This dissertation is motivated by two research questions: (1) How can robots perform a broad range of useful tasks with deformable objects without a time consuming modelling or data collection phase? and (2) How can robots take advantage of information learned while manipulating deformable objects?

To address the first question, I propose a framework for deformable object manipulation that interleaves planning and control, enabling complex manipulation tasks without relying on high-fidelity modeling or simulation. Each part of the framework uses a different representation of the deformable object that is well suited for the specific requirements of each component. The key idea behind these techniques is that we do not need to explicitly model and control every part of the deformable object, instead relying on the object's natural compliance in many situations.

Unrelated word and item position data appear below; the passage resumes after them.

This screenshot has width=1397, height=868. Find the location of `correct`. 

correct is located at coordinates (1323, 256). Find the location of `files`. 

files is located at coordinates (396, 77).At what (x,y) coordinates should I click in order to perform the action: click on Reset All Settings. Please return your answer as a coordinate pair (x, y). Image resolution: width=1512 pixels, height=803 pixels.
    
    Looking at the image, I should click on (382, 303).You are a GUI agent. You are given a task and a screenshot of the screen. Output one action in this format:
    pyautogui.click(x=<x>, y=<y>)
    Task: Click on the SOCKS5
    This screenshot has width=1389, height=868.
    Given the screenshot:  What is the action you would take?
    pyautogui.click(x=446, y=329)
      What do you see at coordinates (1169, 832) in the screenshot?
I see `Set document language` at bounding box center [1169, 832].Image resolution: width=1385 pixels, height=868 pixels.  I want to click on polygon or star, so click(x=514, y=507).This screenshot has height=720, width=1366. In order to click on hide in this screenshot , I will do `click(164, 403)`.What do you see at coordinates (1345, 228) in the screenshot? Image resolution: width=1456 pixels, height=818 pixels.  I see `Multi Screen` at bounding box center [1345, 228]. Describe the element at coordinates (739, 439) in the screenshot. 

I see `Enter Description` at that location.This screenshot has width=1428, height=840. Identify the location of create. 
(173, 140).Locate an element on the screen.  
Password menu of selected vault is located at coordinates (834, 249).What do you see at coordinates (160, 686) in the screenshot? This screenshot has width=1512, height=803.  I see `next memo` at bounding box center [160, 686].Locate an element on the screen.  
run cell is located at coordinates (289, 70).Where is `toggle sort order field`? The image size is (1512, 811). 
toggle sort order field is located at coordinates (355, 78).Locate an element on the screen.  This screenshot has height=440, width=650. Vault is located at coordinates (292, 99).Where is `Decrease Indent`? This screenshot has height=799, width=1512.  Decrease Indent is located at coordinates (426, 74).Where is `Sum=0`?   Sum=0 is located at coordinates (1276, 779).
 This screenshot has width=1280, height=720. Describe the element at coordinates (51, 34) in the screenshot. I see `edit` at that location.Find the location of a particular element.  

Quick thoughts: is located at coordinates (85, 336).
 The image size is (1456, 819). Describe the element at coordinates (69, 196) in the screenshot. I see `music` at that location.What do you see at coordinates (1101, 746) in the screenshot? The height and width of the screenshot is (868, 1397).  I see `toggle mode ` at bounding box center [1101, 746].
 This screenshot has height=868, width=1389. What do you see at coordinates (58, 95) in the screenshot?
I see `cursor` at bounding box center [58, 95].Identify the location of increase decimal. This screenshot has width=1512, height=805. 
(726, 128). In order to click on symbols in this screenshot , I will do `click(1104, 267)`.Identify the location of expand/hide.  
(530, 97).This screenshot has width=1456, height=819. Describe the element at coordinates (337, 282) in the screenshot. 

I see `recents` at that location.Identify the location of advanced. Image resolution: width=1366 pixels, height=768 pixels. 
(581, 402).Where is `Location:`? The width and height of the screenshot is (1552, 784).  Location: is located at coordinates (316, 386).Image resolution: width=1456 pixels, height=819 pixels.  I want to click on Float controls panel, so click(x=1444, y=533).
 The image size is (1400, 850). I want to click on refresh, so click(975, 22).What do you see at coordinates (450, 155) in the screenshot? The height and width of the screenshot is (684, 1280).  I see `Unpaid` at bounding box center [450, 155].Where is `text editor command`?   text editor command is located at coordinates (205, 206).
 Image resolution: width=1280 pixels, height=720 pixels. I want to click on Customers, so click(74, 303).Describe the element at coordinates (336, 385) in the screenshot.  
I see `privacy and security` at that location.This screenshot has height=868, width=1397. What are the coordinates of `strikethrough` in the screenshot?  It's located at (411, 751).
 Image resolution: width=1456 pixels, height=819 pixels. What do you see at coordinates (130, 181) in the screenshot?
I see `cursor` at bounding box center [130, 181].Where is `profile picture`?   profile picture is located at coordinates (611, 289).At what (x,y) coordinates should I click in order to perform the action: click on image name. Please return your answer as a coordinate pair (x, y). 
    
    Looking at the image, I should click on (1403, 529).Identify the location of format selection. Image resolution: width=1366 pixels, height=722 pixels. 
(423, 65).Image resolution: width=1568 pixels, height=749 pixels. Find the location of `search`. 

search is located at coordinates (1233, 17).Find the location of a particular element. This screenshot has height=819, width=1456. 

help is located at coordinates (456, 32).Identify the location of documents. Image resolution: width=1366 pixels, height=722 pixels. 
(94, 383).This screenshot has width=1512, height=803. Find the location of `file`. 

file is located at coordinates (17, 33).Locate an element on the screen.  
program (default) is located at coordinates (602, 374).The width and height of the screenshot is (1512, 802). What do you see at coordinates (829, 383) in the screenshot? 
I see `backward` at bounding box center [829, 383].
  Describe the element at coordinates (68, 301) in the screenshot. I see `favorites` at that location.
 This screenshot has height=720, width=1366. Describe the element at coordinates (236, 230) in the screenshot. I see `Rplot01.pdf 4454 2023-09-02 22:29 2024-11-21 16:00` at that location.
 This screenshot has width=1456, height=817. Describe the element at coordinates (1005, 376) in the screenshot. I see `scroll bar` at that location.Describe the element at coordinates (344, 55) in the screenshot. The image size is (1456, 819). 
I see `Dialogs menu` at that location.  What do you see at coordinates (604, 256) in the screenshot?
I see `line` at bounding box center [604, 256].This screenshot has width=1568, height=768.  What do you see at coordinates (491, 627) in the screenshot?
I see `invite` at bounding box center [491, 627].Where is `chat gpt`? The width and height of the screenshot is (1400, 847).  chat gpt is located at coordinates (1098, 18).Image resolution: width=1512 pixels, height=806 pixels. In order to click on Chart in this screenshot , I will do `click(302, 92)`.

For the second question, I consider the two major components of my framework and examine what can cause failure in each. The goal then is to learn from experience gathered while performing tasks in order to avoid making the same mistake again and again. To this end I formulate the controller's task as a Multi-Armed Bandit problem, enabling the controller to chose models based on the current circumstances. For the planner, I present a method to learn when we can rely on the robot's model of the deformable object, enabling the planner to avoid generating plans that are infeasible.

This framework is demonstrated in simulation with free floating grippers as well as on a 16 DoF physical robot, where reachability and dual-arm constraints make the tasks more difficult.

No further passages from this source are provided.